Reproduce each entry exactly.

BEGIN Data for the task

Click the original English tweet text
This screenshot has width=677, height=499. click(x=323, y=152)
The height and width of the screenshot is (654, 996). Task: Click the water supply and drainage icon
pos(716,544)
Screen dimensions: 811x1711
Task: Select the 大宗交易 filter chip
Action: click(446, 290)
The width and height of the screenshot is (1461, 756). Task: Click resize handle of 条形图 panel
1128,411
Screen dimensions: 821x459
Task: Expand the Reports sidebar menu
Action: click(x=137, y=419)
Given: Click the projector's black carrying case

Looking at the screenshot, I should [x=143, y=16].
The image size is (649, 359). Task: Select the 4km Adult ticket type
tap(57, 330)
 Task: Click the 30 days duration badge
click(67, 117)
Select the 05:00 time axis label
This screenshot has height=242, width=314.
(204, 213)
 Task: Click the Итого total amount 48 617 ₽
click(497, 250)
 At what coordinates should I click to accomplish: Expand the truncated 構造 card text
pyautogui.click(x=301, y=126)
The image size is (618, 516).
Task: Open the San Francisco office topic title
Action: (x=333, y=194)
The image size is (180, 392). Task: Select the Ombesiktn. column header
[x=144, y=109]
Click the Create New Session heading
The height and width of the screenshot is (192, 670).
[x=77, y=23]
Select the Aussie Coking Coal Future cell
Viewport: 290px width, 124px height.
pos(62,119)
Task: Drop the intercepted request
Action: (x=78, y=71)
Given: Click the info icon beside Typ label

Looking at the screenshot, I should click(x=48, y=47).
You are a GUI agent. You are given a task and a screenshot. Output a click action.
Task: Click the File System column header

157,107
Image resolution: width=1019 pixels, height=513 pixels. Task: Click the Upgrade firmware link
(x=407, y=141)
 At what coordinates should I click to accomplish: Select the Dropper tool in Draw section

END Data for the task

## Output below
Click the original English tweet text
This screenshot has width=677, height=499. click(x=323, y=152)
The height and width of the screenshot is (654, 996). Task: Click the water supply and drainage icon
pos(716,544)
Screen dimensions: 811x1711
Task: Select the 大宗交易 filter chip
Action: click(446, 290)
The width and height of the screenshot is (1461, 756). Task: Click resize handle of 条形图 panel
1128,411
Screen dimensions: 821x459
Task: Expand the Reports sidebar menu
Action: click(x=137, y=419)
Given: Click the projector's black carrying case

Looking at the screenshot, I should [x=143, y=16].
The image size is (649, 359). Task: Select the 4km Adult ticket type
tap(57, 330)
 Task: Click the 30 days duration badge
click(67, 117)
Select the 05:00 time axis label
This screenshot has height=242, width=314.
(204, 213)
 Task: Click the Итого total amount 48 617 ₽
click(497, 250)
 At what coordinates should I click to accomplish: Expand the truncated 構造 card text
pyautogui.click(x=301, y=126)
The image size is (618, 516).
Task: Open the San Francisco office topic title
Action: (x=333, y=194)
The image size is (180, 392). Task: Select the Ombesiktn. column header
[x=144, y=109]
Click the Create New Session heading
The height and width of the screenshot is (192, 670).
[x=77, y=23]
Select the Aussie Coking Coal Future cell
Viewport: 290px width, 124px height.
pos(62,119)
Task: Drop the intercepted request
Action: (x=78, y=71)
Given: Click the info icon beside Typ label

Looking at the screenshot, I should click(x=48, y=47).
You are a GUI agent. You are given a task and a screenshot. Output a click action.
Task: Click the File System column header

157,107
Image resolution: width=1019 pixels, height=513 pixels. Task: Click the Upgrade firmware link
(x=407, y=141)
 At what coordinates should I click to accomplish: Select the Dropper tool in Draw section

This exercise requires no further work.